Mrs. Wittmer, the old matriarch who for so many years was the most important and best known person on Floreana, is no longer there. Doña Margarita, as she was called locally, died on March 21, 2000, at the age of 95 years. All of us who knew her will miss the grand old lady, and Floreana will of course never be the same without her.

However, my good friend Rolf Wittmer is still there; but his life has changed drastically.§ He spends so much time taking tourists around the islands, that he seldom has time to spend Christmas with his family. His yacht is always booked up many months ahead. This brings back the memory of the last time we were together. We were standing on the deck of the Cristóbal Carrier. It must have been because I was leaving the islands that Rolf took time to remain with me longer than usual, taking a break from his normally feverish activity. While we stood there, looking at the island, where Cerro de la Paja rose its conical outline against a blue sky that was decorated with a scattering of small clouds of the purest white, he told me in a tone that sounded more like a statement than a question, “You'll be back after a year or two?”

§ Rolf died September 11, 2011.

“Maybe,” I said, feeling suddenly a painful emptiness in my heart, for I had a vague feeling that I would never come back to live on the islands. Trying to take the whole matter lightly, I went on, “In any case, I'll return when I get my pension. I'll buy myself a yacht, and I'll spend most of my time cruising around the islands with tourists. I suppose there'll be a few of them by then—enough to make a reasonably good living with my pension and the extra income from the tourism.”

Rolf looked at me with a humorous expression. “Maybe you're right. Perhaps there'll be a few more tourists, twenty or thirty years from now—if they haven't disappeared altogether.”

There were still many years between me and my old age pension when the number of tourists had increased to the stage that five or six planes a week had to carry them to the landing strip on Baltra, and there was a weekly flight to the new air field on San Cristóbal. Rolf had by then changed his yacht Tip-Top to a larger one, the Tip-Top II, which was equipped with all sorts of modern navigational aids, including radar equipment with a 24-mile range—those aids that we barely dared dream about in Galápagos only a very few years earlier. He had six double cabins and three bathrooms for his passengers. Even so, he could not accept more than half the reservations that came his way, despite there being plenty of competition.

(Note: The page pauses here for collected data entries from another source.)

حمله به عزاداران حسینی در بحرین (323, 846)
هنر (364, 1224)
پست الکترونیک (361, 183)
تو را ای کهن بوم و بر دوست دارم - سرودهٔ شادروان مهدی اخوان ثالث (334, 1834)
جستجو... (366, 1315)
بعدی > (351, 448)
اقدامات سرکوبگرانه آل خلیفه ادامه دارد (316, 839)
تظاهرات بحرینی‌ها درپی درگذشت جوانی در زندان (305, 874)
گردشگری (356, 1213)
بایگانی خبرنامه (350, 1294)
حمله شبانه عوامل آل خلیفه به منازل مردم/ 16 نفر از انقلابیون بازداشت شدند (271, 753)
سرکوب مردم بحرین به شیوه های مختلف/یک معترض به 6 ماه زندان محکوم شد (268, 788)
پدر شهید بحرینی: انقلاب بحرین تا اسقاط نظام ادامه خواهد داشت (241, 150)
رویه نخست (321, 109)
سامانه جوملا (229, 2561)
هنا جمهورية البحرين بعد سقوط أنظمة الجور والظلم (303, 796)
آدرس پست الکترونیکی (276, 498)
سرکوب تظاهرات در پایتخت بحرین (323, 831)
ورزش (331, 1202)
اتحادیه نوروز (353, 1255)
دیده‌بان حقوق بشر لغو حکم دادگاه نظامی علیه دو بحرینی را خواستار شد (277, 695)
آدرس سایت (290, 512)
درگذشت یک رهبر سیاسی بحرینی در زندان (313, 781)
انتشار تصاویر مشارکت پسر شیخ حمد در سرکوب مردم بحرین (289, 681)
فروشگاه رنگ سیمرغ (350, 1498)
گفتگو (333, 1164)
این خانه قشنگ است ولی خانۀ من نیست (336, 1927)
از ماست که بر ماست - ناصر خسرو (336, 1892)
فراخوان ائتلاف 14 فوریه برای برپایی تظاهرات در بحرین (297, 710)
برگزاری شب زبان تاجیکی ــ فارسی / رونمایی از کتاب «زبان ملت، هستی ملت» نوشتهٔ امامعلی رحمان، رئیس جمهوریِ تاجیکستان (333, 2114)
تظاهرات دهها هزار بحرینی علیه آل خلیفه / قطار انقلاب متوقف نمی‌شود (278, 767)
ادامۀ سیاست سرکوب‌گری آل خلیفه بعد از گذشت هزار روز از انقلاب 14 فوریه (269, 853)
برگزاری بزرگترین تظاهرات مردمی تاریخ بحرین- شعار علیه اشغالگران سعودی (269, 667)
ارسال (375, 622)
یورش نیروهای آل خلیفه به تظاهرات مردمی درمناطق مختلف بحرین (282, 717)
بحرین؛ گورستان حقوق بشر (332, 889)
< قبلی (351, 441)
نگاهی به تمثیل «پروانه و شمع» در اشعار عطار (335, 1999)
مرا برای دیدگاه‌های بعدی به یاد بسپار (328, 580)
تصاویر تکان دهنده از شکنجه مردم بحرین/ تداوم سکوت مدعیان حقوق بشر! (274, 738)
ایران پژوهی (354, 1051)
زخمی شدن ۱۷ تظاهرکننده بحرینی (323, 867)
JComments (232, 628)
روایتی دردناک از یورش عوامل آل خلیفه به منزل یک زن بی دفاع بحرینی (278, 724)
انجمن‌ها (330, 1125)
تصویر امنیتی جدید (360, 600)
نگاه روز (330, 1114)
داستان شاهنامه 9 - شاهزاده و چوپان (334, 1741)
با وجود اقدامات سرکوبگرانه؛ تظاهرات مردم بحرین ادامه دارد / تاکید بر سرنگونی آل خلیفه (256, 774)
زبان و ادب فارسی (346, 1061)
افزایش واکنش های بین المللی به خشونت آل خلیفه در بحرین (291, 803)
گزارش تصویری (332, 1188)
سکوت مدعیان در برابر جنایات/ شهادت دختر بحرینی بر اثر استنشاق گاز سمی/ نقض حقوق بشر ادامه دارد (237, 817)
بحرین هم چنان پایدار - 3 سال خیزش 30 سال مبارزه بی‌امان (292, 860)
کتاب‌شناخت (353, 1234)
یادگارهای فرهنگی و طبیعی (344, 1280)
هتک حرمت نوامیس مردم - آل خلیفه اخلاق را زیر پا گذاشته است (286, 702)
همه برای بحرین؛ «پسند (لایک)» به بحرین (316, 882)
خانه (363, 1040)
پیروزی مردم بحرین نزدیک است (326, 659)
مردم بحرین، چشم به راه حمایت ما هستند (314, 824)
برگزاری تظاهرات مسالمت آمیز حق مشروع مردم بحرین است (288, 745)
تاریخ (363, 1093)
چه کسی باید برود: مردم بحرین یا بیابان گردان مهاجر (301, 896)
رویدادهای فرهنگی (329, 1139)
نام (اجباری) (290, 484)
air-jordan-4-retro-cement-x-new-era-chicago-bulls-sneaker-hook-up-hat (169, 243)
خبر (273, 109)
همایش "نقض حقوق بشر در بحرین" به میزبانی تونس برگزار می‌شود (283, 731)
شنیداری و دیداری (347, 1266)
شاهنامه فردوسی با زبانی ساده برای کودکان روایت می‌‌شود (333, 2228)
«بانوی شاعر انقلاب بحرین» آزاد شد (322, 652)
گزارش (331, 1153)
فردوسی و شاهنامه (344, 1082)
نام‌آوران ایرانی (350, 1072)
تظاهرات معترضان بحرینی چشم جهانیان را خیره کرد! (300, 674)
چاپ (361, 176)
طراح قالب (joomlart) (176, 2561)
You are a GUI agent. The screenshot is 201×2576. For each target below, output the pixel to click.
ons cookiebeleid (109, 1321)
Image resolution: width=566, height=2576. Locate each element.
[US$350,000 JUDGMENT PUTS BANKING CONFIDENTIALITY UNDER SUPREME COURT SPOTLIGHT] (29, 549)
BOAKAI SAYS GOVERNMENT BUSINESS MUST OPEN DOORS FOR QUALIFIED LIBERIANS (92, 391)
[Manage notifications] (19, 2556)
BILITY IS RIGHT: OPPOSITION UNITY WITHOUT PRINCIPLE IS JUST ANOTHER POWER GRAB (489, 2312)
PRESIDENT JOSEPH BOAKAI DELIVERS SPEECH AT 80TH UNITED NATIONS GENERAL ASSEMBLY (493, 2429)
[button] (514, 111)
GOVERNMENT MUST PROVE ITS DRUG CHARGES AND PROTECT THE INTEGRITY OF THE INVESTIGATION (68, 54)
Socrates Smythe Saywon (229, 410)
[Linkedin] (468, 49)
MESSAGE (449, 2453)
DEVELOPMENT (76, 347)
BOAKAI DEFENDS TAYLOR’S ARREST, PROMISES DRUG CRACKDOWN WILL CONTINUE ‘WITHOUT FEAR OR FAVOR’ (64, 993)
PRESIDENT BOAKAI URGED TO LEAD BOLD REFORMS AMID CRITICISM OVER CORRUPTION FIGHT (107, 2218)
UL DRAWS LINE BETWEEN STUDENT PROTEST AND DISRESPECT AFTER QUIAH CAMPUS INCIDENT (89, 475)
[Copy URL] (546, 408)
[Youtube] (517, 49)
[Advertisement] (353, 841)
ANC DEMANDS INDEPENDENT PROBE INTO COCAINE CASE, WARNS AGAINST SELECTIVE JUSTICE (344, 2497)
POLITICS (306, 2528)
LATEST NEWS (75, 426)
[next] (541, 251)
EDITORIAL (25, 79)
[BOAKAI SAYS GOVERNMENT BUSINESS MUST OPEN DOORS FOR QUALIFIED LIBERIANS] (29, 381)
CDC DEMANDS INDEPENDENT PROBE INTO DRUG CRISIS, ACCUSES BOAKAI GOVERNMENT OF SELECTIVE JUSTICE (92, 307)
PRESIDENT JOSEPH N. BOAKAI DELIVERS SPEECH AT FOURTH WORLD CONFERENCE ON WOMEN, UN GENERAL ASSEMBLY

In fact, the tourist trade built up quickly, once it got going in earnest. My conversation with Rolf took place at the beginning of 1965, and by 1969 I had received three different offers to work as a tour organizer. One of these offers was very good—in income as well as in most other conditions. The job was just made for me. There is nothing better than to be paid well to travel in a region that never ceases to fascinate you, and to talk about your favorite subject to an audience that is anxious to hear all about it. But there was a catch. I would have had to be away from home ten months out of every year, without seeing my wife and our children. There is no money worth such a sacrifice.